(Challenge)
In the blog post about the DSA and network marketing, in what year did Amway settle with the FTC?

=== Document excerpt ===

Sunday, February 2, 2014

Why Is DSA Trying to Destroy Network Marketing Through Denial? (Redemption is still possible!)

Previously, MLM Skeptic has asked a hypothetical question: why does DSA ignore the threat of 'product-based pyramid scheme' to network marketing?   By pushing 3 myths that are not reality, DSA has basically denied there is a problem with network marketing.

While browsing through some documents related to Omnitrition case and self-consumption (aka internal consumption) I found a document that proved DSA's denial is much deeper, and that may lead to total destruction of network marketing as we know it. It's quite alarming... but if they persist in this denial, it is quite possible.

The denial is the threat of Omnitrition case to the current state of network marketing, which is nothing like the way network marketing was back in 1979, when Amway settled with FTC and created the "network marketing industry".

Seal of the United States Court of Appeals for...
Seal of the United States Court of Appeals for the Ninth Circuit. (Photo credit: Wikipedia)

=== Provided data ===

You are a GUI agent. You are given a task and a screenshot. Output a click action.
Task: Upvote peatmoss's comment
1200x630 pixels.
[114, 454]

===
=== Provided data ===

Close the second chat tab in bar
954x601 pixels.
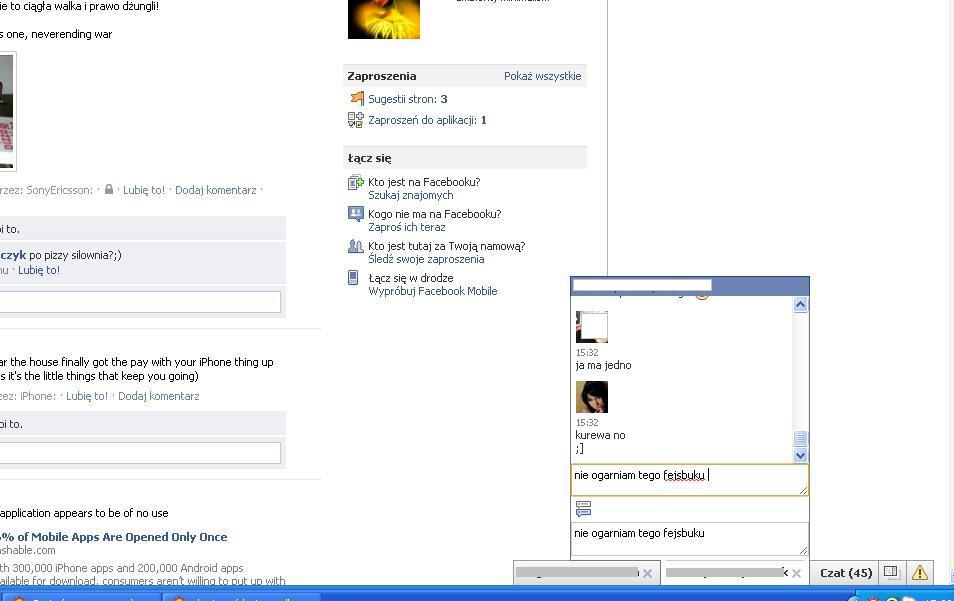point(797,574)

===

(Exercise solution)
1979